You can use The Concept System Core Program as the basis for making complex multifaceted decisions.
For instance, lets assume your organization has to decide among one of three alternative plans to address some issue. You might generate statements that describe the features that would be desirable in an ideal plan. The participants would sort and rate (for importance or desirability) the feature statements. Then, you would set up one rating for each of the three options youre considering. For each option, you would rate how well the option addresses each of the features. This is sometimes referred to as a utility rating. When youve developed and saved a map, you can then use pattern matching to compare the three options and decide which is considered best by different stakeholder groups. You would do this using the Utility Score function of the pattern matching module. For each option, you would obtain an overall utility by combining the feature importance rating (on the left axis) with the degree to which that option addresses each feature (on the right axis).

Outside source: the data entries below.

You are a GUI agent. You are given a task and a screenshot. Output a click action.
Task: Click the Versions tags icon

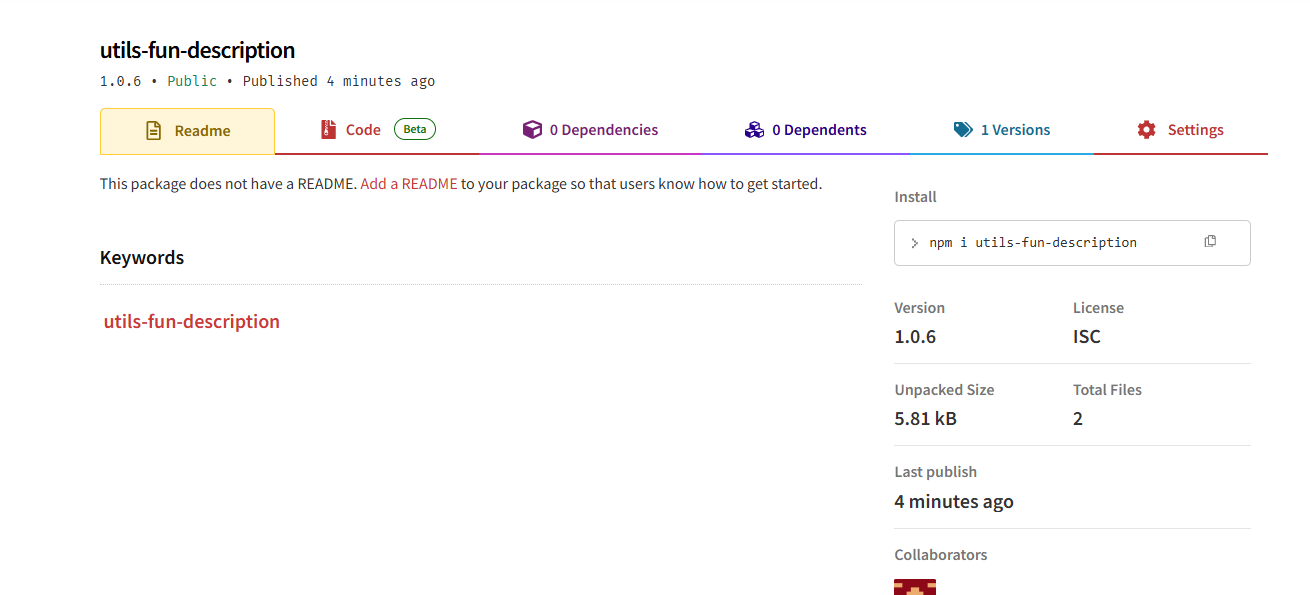tap(963, 130)
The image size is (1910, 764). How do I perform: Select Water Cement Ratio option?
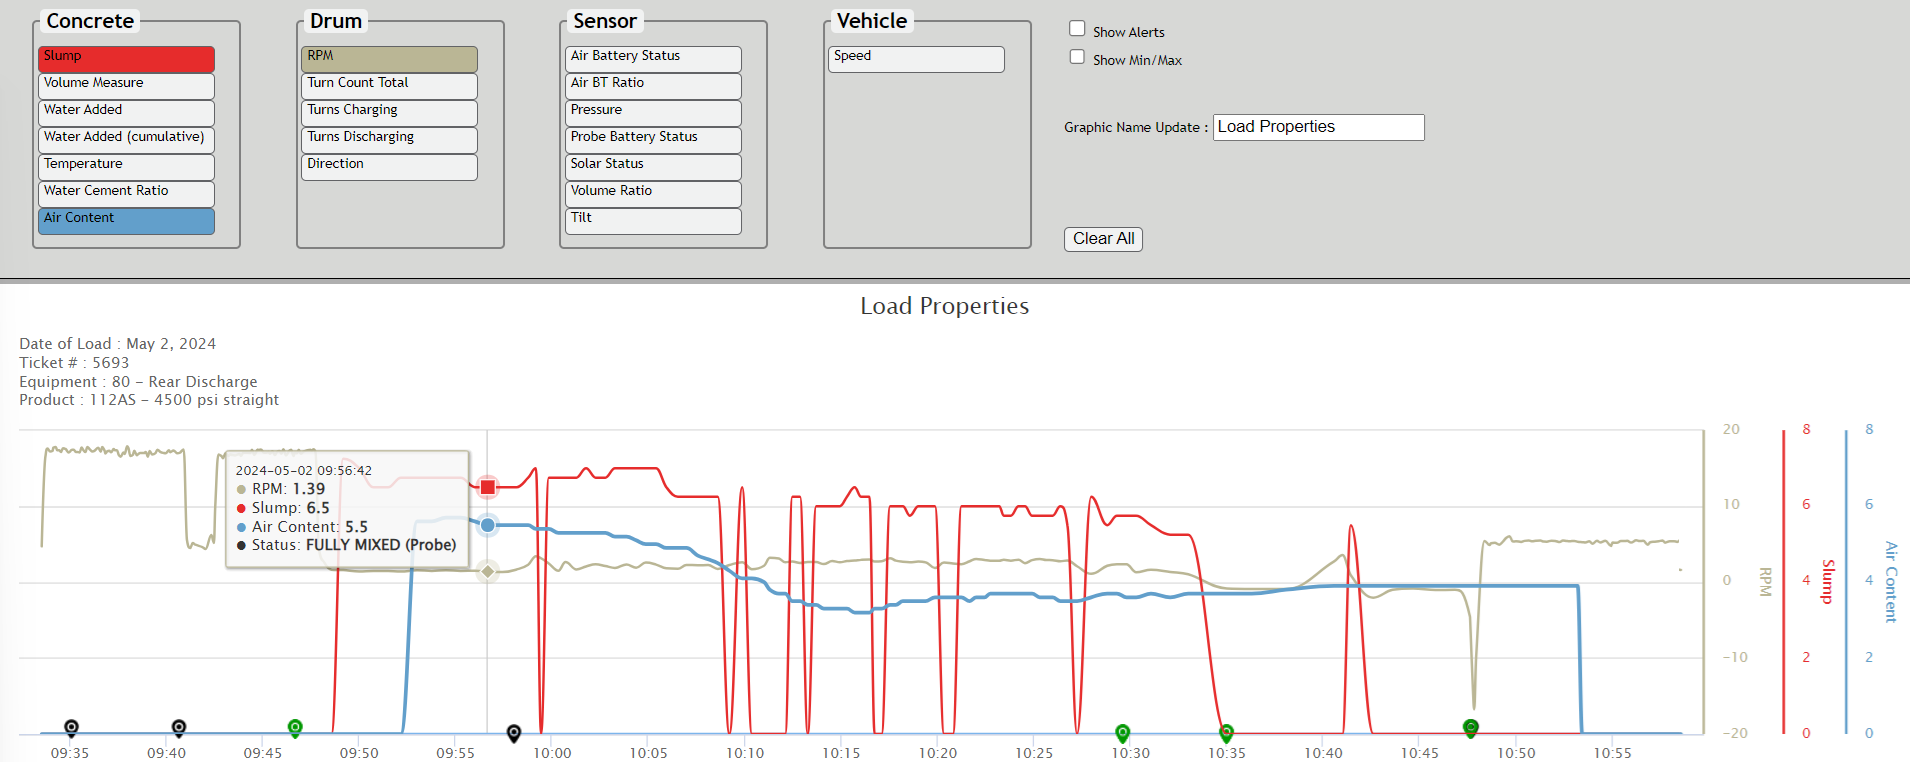[x=126, y=193]
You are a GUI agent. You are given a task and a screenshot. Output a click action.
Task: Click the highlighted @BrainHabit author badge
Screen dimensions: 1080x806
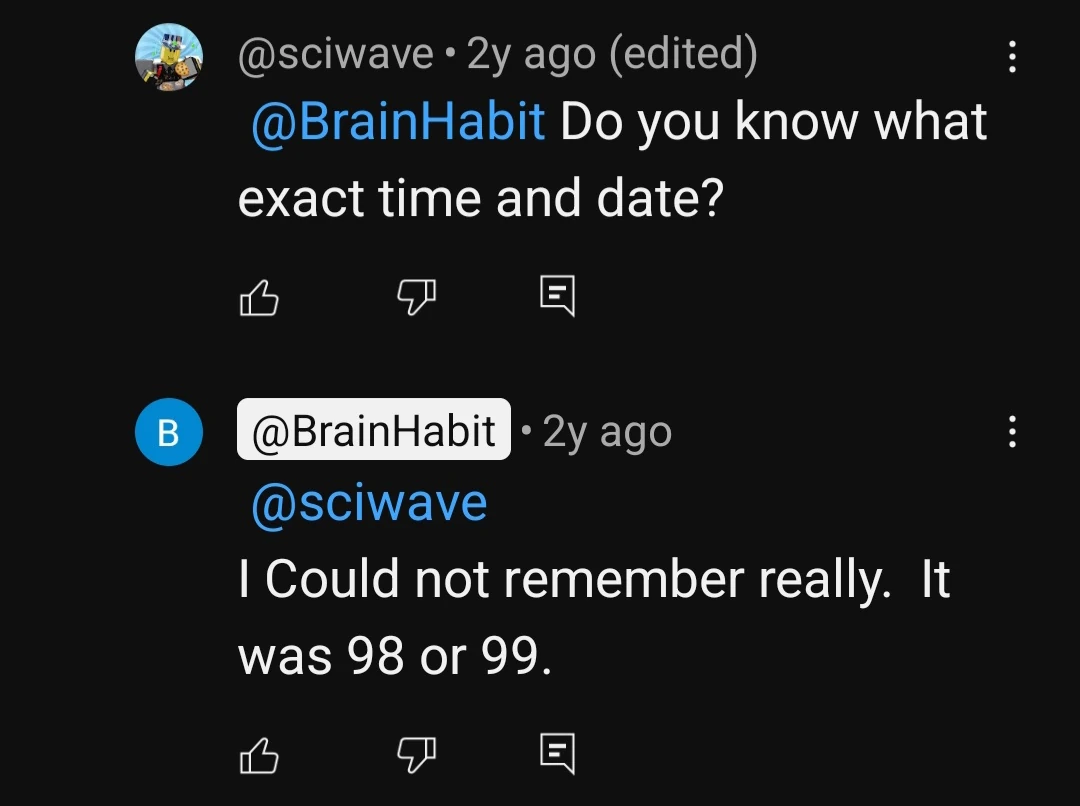point(373,430)
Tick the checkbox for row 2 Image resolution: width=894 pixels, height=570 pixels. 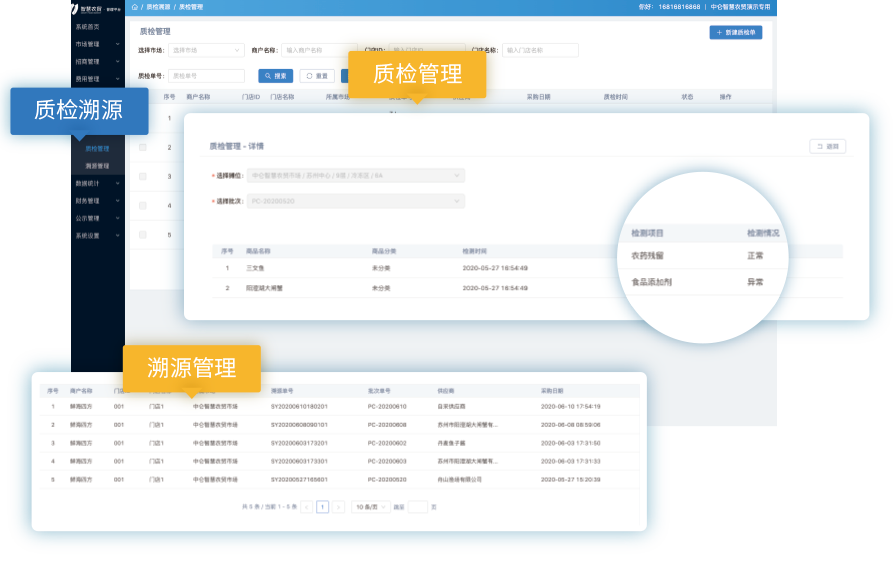[143, 147]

The option with the highest overall utility score is considered the best choice for those conditions.
What is the Utility Score?
The Utility Score in a pattern matching ladder graph is simply the sum of the cross-products of the variables on the left and right axes. Or, to get the Utility Score, for each cluster we multiply the average importance by the average utility rating, and then we sum this product across clusters. For instance, if Option A is a good option, it should have a high utility rating on clusters that were rated as high in importance, and lower utility ratings for clusters rated lower in importance. The cross-product of these two variables should be fairly high. On the other hand, if Option B is a poor option, it will have low utility ratings for clusters that are high in importance, and the cross-product of these two variables will be lower. The Utility Score -- the sum of these cross-products -- is our best estimate of which option overall has the greatest utility on the most important features. In some contexts it is desirable to normalize one or both of the variables before doing this cross-multiplication (a normalized variable is a variable whose values sum to one).
This is essentially a simple form of a method that is a branch of decision analysis called Multi-Attribute Utility Theory, or MAUT for short. For a nice introduction to MAUT, you might look at:
Edwards, W. and Newman, J.R. (1982). Multiattribute Evaluation. Sage Publications, Newbury Park, California.